(TEXTO BASE)

________________

Desse modo, há que se mergulhar no labirinto existencial, do que é fracasso, do que não tem riqueza. Mas isso não quer dizer que Zaratustra queira ser visto como mais profundo ou mais prudente do que os outros homens9, pois o que o diferencia não é o seu orgulho ou a sua avidez, mas, a sua capacidade de pontuar outro tipo de razão que não seja esta que se contente com a banalidade da vida, ou seja, o seu tipo de razão não aceita a objetividade exacerbada, o modo calculista de viver, pois isso só torna o homem pequeno.
A razão zaratustriana se entranha por uma rede que duela e anseia por uma justificação da destruição geradora, que se elabora e se cria diante do fogo da vida, portanto, não é uma razão objetivada, divinizada, mas inventiva.
Vê-se que o declínio ensina dois movimentos significativos que se configuram conjuntamente: um é o desamor, a ruína, e outro, a travessia, a passagem. A vida se sacrifica porque visa à superação, pois é aniquilando que se pode criar. O lado trágico da vida não pode ser encoberto, ao contrário, deve ser afirmado, pois é através dele que se pode compreender o ponto diverso da constituição humana.
Dessa forma, o mundo pode parecer aberto, para que ele possa ser interpretado e percorrido. Tem-se que desaprender os esquemas que foram inculcados e impostos a todos nós.
Assim, o personagem central insere uma dinâmica a respeito da formação, esta não pode se contentar com as coisas menores, mas nem por isso deve desviar-se delas, pois, elas devem ser o móvel de exigência para que o indivíduo faça a sua ultrapassagem, inclusive do que há de pequeno em si mesmo. É, por isso, que Zaratustra coloca a importância de sentir o desprezo para que se possa alcançar o verdadeiro sentido do declínio.
O aprendizado que visa ser demonstrado no declínio é que a sede pela embriaguez da vida, a profusão de conflitos, as necessidades, a procura por ruídos e ruínas podem levar o indivíduo a dizer sempre mais do que antes, porque o segredo de toda grandeza está mesmo em saber conviver com o perigo.
Há, portanto, um contramodelo formativo: se a formação comum quer a solidez, desviar-se do horror, quer configurar certezas, encontrar o progresso, por outro lado, o homem torna-se cada vez mais distinto da contradição, do ocaso, da insegurança e do fracasso, tornando-se um indivíduo fragilizado.

________________

[Dados de elementos e de localização de texto]
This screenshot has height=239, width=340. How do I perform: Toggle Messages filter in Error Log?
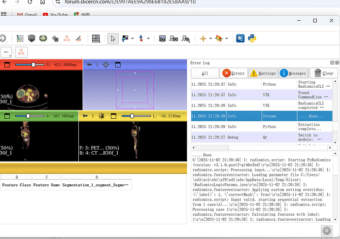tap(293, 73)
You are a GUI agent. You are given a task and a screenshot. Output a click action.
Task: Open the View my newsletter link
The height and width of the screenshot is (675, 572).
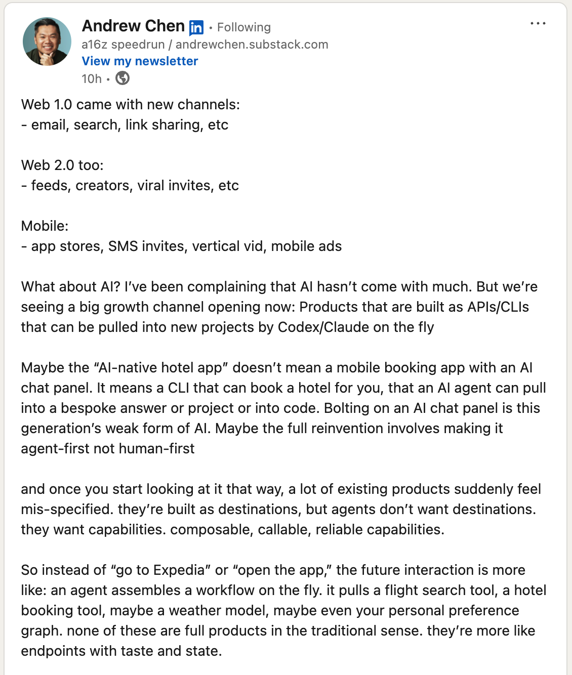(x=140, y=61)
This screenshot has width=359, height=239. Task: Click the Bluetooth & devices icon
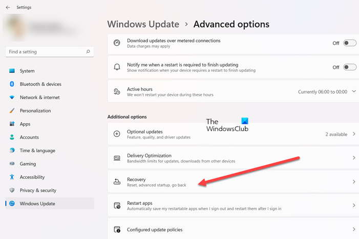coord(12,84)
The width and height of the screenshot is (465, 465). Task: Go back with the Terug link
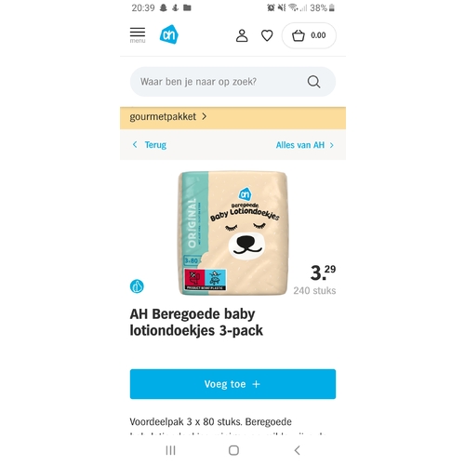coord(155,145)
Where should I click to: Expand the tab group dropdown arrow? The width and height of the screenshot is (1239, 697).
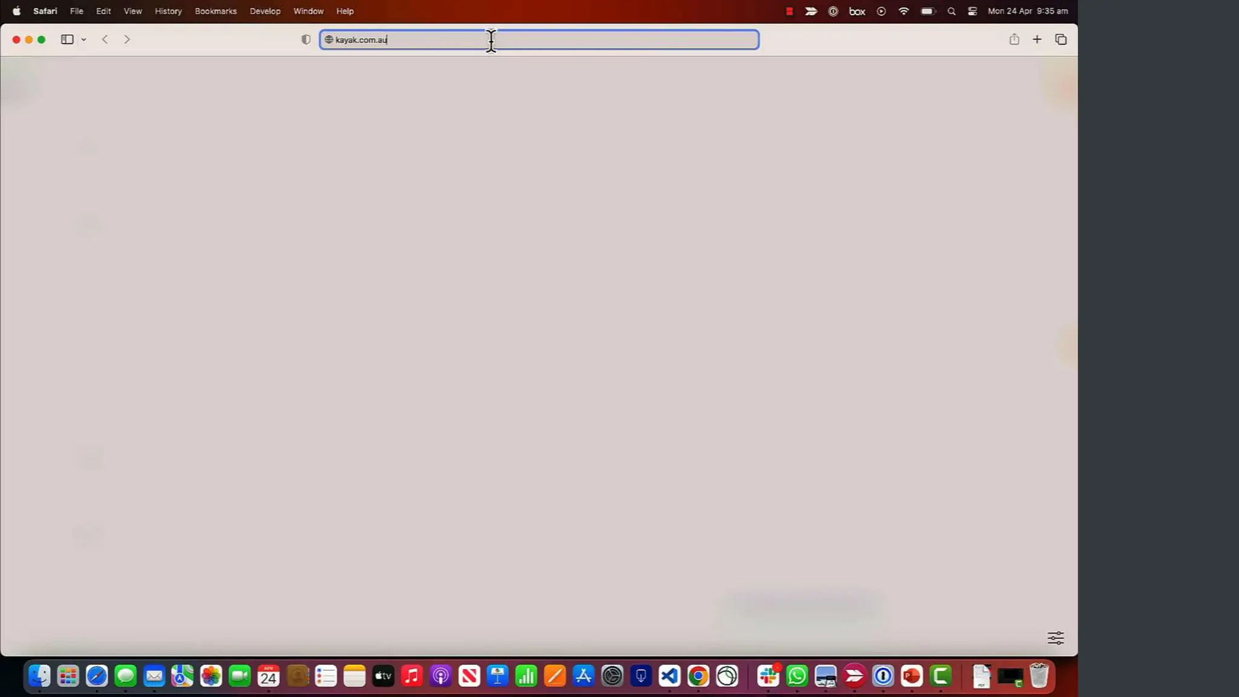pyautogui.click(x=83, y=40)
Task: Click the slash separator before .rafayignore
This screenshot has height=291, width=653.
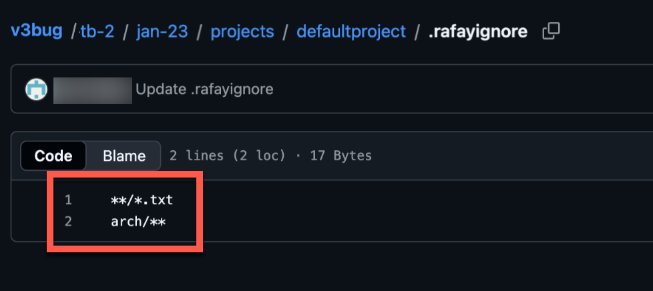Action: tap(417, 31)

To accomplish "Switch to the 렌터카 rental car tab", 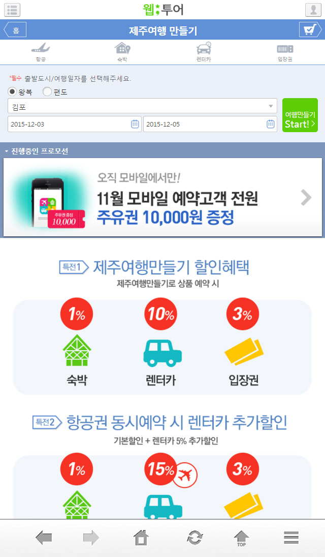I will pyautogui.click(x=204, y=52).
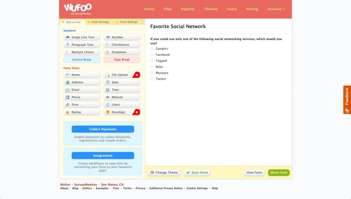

________________

(O QUE FAZER)
a. No texto sobre Zaratustra, quais são os dois movimentos que o declínio ensina?
b. Copie do texto sobre Zaratustra o trecho entre "Vê-se que o" e "da constituição humana.", inclusive, trocando "travessia" por "jornada".

(RESPOSTAS)
a. Um é o desamor, a ruína, e o outro é a travessia, a passagem.

b.
Vê-se que o declínio ensina dois movimentos significativos que se configuram conjuntamente: um é o desamor, a ruína, e outro, a jornada, a passagem. A vida se sacrifica porque visa à superação, pois é aniquilando que se pode criar. O lado trágico da vida não pode ser encoberto, ao contrário, deve ser afirmado, pois é através dele que se pode compreender o ponto diverso da constituição humana.